Amgen is set to file for FDA approval of its KRAS G12C inhibitor sotorasib by the end of the year. The plan positions Amgen to become the first company to win approval for a drug against the historically undruggable KRAS.
In recent months, Amgen has built the case for sotorasib in non-small cell lung cancer (NSCLC), dropping full phase 1 data in September before offering a glimpse at the phase 2 results weeks later. The readouts have suggested sotorasib shrinks the tumors of a significant minority of patients when given as a monotherapy, raising hopes Amgen can establish it as a new NSCLC treatment option and go on to achieve better results by combining it with other oncology drugs.
Amgen outlined the next steps for the program on Tuesday. The Big Biotech plans to seek approval of the drug by the end of the year. Amgen had previously said it would talk to regulators about the path forward and expected to start selling sotorasib next year.
The interactions with the FDA have secured Amgen some regulatory privileges. The FDA granted the drug breakthrough-therapy designation in the treatment of locally advanced or metastatic NSCLC patients who have a KRAS G12C mutation, as determined by an approved test, and have previously received at least one prior systemic therapy. Amgen is working with Guardant Health and Qiagen to develop blood- and tissue-based companion diagnostics.
Securing the breakthrough status sets Amgen up to benefit from a speedy review when it files for FDA approval of sotorasib. The FDA will assess sotorasib through its real-time oncology review pilot program.
The acceptance of sotorasib into the program provides an indication of the interactions Amgen has had with the FDA over the drug so far. The FDA only determines whether a drug is suitable for the program after reviewing top-line data. That decision is made in the days and weeks after the generation of the top-line results.
Upon acceptance of a drug into the program, the FDA arranges a teleconference to discuss details such as the pre-submission timelines. Six to nine weeks after the first interaction with the FDA, the applicant typically shares assorted parts of the marketing application, including top-line efficacy data and final reports of toxicology studies, as part of a pre-submission.
The materials inform a pre-submission meeting that the FDA may use to request additional analyses or raise preliminary questions. The applicant files the complete marketing application in the weeks after the meeting.
By engaging more pre-submission, the FDA expects to be in a better position to conduct an efficient review than if its assessment began from scratch upon the receipt of the complete application. Yet, the stated goal of the program is not to approve drugs faster.
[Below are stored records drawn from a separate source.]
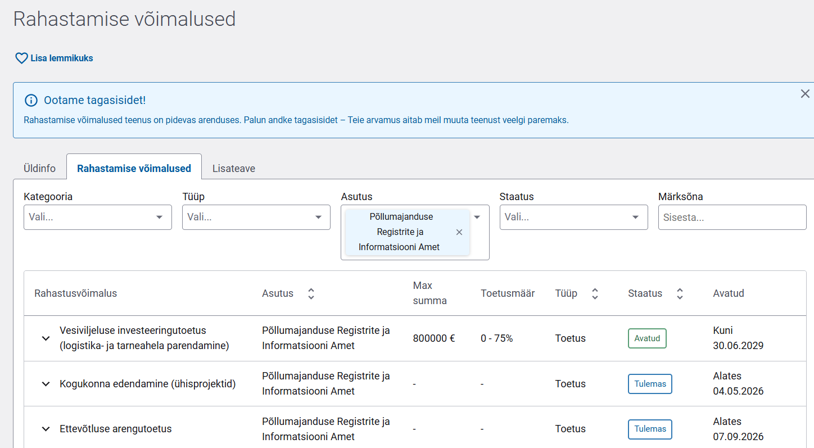Image resolution: width=814 pixels, height=448 pixels.
Task: Remove the Põllumajanduse Registrite filter chip
Action: pyautogui.click(x=459, y=232)
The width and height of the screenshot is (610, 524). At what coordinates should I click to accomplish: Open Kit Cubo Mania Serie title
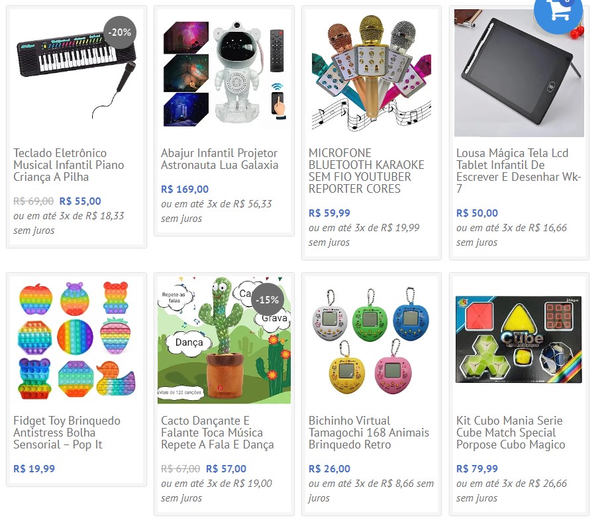pyautogui.click(x=511, y=433)
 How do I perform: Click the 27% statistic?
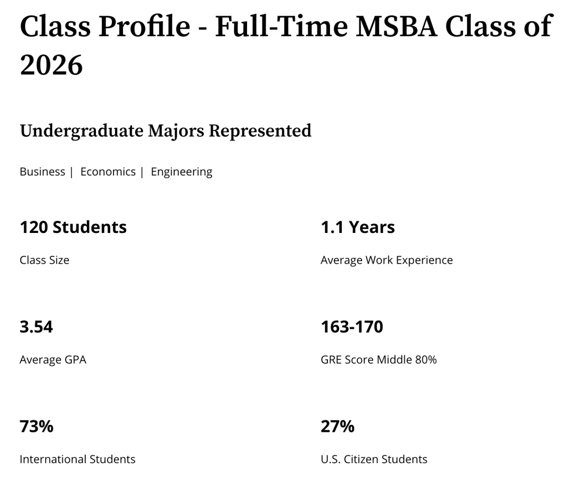point(338,427)
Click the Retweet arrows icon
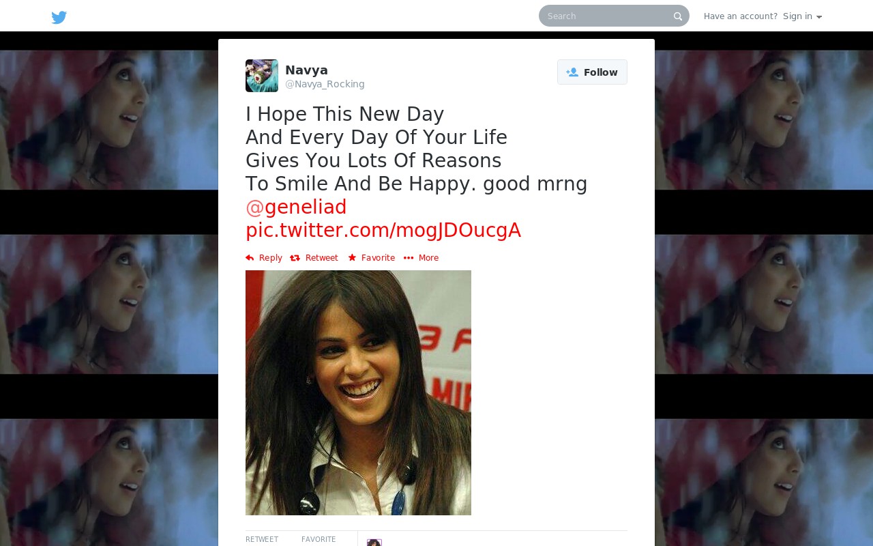This screenshot has height=546, width=873. tap(295, 258)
Rather, the FDA sees it as a way to get drugs to patients as early as possible while improving review quality and balancing the workload of the review team.
Even so, Amgen is on course to bring a KRAS drug to market ahead of its rivals. The next most advanced company, Mirati Therapeutics, planned a filing for approval in the second half of next year upon posting preliminary NSCLC data on a drug that targets the KRAS G12D mutation, not G12C like sotorasib, in October. The timelines suggest sotorasib could be approved by the time Mirati submits KRAS G12D inhibitor MRTX1133 for review by the FDA.